Kommt alle mit

08:20 Uhr. Nieselregen, wir laufen zum Kindergarten. Das große Kind gröhlt lauthals und mit Inbrunst “Kommt alle mit, kommt alle mit, weil uns Gott geboren ist”, mit Choreo versteht sich. Folgen des Krippenspiels in dieser Woche. Auch wenn er keine Ahnung hat, was dann wirklich passiert und wie sich für ihn der Begriff Weihnachten füllen wird.

Die meisten Erwachsenen, die mir gerade begegnen, betonen, dass sie nicht in Weihnachtsstimmung sind dieses Jahr. Jedes Jahr dasselbe. Und manchmal frage ich mich, was wir denn eigentlich erwarten. Dass mit einer Tasse Glühwein, dem Anzünden einer Kerze und dem Aufstellen mehr oder weniger geschmackvoller Dekoration sich automatisch Besinnlichkeit einstellt?

Die Wahrheit ist, dass der Kindheitszauber der Erinnerung vermutlich nie zurück kommt, so sehr wir uns auch bemühen. Weil nichts an Weihnachten mühsam sein sollte. Wir warten im Advent und sind geneigt, zwischendurch ein wenig zu googlen oder zu twittern oder zu zocken oder was wir sonst so tun, wenn wir irgendwo warten müssen. Und dann kommt das Fest doch viel zu schnell und alles bleibt liegen. Geschmückte Bäume ab dem ersten Advent, weil keiner abwarten kann. Und dann kommt dieses Fest und nein, da ploppt keine Krippe in unser Leben, sondern da verkündet uns erstmal jemand große Freude. Und erwartet dass wir alles stehen und liegen lassen und losziehen gen Bethlehem.

Ich möchte behaupten, dass wir Weihnachten nicht auf die Spur kommen, wenn wir nicht unsere Schäfchen ins Schlepptau nehmen und einfach losziehen. Und dass die Suche nach dem Stern sich durch keinerlei weihnachtliche Accessoires bewerkstelligen lässt oder uns in Stimmung versetzt.

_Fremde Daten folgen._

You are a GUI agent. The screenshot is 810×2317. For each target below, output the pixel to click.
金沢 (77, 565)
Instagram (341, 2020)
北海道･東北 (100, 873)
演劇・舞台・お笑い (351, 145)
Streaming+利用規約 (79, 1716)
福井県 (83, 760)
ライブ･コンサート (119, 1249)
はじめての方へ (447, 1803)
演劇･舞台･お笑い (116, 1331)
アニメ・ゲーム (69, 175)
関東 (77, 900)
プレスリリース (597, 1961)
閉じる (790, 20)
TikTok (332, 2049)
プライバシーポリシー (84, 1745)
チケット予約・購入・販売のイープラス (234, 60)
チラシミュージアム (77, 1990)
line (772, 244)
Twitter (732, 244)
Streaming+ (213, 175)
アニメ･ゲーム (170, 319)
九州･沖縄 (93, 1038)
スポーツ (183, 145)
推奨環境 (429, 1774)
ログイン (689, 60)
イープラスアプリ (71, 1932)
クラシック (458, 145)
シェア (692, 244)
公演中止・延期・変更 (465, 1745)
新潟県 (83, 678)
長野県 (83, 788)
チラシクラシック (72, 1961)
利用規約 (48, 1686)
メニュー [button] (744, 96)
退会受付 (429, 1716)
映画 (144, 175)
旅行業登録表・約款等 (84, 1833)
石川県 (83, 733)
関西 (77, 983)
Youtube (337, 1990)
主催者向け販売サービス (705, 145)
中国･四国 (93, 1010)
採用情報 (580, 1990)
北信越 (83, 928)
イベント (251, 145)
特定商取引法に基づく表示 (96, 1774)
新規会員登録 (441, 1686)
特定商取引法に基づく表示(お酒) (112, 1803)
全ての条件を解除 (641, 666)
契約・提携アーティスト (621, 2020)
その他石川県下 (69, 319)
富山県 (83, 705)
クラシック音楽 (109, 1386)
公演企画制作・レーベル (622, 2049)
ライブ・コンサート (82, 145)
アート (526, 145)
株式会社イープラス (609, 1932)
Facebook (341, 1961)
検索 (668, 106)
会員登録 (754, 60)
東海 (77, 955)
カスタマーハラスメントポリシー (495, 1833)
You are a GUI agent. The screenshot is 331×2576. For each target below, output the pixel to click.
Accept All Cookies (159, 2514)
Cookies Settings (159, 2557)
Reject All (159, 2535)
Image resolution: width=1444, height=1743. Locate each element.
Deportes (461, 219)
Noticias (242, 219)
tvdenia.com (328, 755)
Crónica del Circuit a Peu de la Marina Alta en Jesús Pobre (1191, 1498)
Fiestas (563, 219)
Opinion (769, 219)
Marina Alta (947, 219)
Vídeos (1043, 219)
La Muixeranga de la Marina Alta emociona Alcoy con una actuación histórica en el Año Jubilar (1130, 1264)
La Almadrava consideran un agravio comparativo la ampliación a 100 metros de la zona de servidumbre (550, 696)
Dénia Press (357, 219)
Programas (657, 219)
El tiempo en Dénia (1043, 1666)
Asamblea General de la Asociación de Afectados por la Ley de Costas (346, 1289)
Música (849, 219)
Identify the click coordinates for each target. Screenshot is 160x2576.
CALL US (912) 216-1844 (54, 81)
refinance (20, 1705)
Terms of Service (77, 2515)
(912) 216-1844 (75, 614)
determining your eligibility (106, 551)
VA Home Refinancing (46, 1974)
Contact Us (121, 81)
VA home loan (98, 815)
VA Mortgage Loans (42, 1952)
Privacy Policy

Dass wir uns aufmachen müssen aus unserer Komfortzone und in uns selber dieses Gefühl suchen müssen. Und dass wir bereit sind, Weihnachten im Miteinander zu finden. In einem ehrlichen Gespräch über Dinge, die wir nie aussprechen. In Nähe, die wir fürchten und die uns doch so bereichert. Wenn Gott da irgendwo ist, zwischen Lebkuchen und Lametta, dann ist er da, wo ich dir wahrhaftig begegne. Das feiern wir im Dezember: Gott kommt auf die Welt und begegnet uns in einem Menschen. Ich traf ihn zweimal in den letzten Wochen. Und manchmal morgens, wenn ich unter der Dusche stehe und die Nacht kurz war und draussen noch alles dunkel ist und dann einer singt:

Kommt alle mit, kommt alle mit, weil uns Gott geboren ist.